▸ **Brief**: Return exactly the span of lines in the following data that opens with the line containing "The width and height of the screenshot is (1223, 980)." and closes with the line containing "This screenshot has width=1258, height=401.". Include nothing else.

**********

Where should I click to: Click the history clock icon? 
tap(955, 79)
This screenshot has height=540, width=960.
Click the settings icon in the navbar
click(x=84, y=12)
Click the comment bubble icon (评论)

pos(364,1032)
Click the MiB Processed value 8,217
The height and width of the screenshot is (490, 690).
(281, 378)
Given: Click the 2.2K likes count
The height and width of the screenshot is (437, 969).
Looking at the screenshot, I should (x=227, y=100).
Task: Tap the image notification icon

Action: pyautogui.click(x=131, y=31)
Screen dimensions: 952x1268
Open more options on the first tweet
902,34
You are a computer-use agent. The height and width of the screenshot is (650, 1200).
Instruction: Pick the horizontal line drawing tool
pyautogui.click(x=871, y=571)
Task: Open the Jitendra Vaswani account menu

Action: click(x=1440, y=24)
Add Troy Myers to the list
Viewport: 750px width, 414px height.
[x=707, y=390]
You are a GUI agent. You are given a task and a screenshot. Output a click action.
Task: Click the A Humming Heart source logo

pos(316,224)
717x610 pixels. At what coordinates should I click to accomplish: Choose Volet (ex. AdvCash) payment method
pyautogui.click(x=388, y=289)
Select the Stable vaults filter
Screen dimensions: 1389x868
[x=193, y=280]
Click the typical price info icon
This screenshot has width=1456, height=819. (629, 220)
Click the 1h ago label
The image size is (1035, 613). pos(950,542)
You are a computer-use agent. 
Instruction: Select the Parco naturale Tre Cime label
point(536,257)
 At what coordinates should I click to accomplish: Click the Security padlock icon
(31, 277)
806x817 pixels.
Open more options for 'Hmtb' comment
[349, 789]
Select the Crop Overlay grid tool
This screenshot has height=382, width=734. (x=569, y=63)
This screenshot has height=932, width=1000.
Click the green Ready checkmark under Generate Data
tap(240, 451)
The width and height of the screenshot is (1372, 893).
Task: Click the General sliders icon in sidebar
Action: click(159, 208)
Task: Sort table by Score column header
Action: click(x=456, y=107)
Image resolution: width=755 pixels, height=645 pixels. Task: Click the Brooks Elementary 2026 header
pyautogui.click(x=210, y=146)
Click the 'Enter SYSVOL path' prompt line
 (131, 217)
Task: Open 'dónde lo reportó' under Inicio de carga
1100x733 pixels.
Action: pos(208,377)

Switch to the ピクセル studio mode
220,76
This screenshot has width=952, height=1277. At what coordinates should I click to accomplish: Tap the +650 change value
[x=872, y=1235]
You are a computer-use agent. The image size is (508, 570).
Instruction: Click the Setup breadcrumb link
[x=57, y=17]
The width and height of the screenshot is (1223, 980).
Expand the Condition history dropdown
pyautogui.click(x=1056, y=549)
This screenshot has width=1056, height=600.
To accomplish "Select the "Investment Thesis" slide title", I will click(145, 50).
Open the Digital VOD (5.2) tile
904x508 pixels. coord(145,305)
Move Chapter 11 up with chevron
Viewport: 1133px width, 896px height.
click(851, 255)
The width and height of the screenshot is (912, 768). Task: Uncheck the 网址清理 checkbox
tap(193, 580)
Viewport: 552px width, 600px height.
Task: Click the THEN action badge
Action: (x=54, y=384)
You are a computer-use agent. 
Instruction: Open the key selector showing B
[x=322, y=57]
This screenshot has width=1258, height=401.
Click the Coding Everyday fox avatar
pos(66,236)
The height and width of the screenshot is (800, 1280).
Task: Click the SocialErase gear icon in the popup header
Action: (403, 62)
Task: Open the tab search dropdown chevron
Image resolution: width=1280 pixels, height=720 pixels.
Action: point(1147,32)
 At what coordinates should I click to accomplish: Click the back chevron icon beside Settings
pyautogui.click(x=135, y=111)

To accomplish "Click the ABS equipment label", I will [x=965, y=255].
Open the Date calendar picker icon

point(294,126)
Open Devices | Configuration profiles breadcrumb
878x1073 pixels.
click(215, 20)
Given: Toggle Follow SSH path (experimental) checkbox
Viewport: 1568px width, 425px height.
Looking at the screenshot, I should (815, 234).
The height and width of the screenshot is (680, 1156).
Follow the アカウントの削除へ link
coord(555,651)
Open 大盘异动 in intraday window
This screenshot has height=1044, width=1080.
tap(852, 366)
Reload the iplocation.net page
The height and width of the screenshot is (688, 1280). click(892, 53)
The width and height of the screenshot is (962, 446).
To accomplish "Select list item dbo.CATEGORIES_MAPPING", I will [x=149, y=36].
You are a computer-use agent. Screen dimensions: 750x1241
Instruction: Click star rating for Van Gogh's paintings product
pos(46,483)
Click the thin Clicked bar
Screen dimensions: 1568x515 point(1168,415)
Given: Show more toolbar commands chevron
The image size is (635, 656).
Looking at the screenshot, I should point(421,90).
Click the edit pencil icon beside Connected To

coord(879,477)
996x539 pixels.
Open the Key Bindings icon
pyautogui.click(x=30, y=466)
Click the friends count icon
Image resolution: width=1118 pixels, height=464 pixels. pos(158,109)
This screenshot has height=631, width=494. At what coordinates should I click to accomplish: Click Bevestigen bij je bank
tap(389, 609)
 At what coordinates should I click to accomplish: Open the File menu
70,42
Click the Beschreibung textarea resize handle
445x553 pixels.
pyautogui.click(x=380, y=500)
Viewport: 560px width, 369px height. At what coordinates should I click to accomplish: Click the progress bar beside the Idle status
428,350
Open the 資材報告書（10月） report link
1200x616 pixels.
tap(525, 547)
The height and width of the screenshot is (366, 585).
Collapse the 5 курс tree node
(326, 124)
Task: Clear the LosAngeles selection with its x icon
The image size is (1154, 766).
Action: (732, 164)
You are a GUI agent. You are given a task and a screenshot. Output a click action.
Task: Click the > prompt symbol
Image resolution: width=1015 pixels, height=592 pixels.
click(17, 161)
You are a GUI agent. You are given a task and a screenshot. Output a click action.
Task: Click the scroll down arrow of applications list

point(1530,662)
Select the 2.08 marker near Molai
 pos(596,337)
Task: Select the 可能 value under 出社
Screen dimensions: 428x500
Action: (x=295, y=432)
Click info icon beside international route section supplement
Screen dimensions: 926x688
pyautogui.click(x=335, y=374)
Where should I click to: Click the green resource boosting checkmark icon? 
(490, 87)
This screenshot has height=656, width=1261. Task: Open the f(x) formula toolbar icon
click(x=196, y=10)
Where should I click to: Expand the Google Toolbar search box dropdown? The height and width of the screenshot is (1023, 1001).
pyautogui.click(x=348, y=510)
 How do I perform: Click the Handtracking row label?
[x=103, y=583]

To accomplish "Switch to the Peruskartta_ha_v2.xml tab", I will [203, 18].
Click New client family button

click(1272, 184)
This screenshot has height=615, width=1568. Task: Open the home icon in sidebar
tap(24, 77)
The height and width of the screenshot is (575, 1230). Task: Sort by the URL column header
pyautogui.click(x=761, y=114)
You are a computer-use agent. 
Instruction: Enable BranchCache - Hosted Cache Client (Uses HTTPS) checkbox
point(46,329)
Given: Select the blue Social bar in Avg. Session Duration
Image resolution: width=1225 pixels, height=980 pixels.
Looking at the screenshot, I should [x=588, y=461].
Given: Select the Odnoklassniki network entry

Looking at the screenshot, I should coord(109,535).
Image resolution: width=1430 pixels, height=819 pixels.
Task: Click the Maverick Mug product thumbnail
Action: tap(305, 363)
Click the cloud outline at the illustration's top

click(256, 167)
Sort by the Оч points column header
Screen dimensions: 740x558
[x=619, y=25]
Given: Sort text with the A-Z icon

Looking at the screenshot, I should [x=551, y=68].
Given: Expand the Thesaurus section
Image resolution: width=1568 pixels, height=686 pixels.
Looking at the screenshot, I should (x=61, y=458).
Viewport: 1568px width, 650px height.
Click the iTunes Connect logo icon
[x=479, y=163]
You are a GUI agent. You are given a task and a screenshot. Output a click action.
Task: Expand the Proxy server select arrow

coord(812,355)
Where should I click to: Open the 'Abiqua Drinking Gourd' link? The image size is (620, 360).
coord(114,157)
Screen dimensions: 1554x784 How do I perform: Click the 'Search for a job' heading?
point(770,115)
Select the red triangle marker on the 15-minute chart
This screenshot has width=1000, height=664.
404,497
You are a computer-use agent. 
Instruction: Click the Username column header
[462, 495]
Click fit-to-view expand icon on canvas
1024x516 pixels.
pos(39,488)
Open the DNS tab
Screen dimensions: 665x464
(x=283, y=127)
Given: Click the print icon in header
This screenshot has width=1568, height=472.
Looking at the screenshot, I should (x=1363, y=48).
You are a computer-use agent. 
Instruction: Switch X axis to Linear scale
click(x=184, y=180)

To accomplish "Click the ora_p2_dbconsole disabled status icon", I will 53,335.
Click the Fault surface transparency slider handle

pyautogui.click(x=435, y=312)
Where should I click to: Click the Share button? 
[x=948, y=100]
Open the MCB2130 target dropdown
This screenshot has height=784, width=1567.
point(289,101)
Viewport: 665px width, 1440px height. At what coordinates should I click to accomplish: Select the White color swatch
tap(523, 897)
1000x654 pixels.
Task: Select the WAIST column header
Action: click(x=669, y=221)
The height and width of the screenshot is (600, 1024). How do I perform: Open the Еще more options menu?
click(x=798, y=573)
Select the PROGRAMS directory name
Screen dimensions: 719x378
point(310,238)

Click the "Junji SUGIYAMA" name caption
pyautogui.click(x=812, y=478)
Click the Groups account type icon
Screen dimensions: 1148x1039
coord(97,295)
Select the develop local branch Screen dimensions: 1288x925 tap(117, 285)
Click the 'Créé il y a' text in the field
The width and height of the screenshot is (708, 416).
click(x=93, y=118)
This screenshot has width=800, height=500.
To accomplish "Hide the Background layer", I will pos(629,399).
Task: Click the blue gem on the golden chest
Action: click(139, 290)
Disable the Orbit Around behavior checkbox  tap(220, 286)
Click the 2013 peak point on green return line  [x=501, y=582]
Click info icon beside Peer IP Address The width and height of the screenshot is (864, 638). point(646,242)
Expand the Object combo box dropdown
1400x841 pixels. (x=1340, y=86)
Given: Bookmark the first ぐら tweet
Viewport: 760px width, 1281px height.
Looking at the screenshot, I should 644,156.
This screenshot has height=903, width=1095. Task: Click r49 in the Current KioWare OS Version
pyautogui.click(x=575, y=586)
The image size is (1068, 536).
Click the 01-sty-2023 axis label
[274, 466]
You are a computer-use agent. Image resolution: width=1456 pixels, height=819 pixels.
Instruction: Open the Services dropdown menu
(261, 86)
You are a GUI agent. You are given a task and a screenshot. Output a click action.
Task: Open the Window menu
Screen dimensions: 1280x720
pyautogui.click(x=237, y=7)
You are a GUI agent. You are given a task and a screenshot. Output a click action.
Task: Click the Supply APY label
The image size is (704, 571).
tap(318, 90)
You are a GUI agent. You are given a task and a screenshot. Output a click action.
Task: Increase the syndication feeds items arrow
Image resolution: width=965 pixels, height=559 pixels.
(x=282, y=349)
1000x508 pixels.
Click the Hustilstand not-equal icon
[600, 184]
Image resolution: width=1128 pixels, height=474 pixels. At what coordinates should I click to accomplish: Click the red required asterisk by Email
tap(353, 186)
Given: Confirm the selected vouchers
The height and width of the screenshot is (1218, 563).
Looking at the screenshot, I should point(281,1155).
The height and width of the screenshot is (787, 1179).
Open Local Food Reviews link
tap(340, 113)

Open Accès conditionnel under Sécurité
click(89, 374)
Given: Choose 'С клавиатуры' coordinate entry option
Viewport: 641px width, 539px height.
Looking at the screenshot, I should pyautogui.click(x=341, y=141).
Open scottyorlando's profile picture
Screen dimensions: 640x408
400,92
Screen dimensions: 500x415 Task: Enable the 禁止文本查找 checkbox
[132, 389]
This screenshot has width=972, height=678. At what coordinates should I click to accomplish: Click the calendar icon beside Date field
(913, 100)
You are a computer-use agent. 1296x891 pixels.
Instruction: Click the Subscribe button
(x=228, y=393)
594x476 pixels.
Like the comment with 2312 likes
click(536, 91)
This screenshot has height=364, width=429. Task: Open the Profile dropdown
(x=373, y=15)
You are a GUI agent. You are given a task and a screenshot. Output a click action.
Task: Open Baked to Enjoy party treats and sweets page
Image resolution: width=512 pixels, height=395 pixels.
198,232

**********

▸ **Output**:
The width and height of the screenshot is (1223, 980).
Expand the Condition history dropdown
pyautogui.click(x=1056, y=549)
This screenshot has width=1056, height=600.
To accomplish "Select the "Investment Thesis" slide title", I will click(145, 50).
Open the Digital VOD (5.2) tile
904x508 pixels. coord(145,305)
Move Chapter 11 up with chevron
Viewport: 1133px width, 896px height.
click(851, 255)
The width and height of the screenshot is (912, 768). Task: Uncheck the 网址清理 checkbox
tap(193, 580)
Viewport: 552px width, 600px height.
Task: Click the THEN action badge
Action: (x=54, y=384)
You are a computer-use agent. 
Instruction: Open the key selector showing B
[x=322, y=57]
This screenshot has width=1258, height=401.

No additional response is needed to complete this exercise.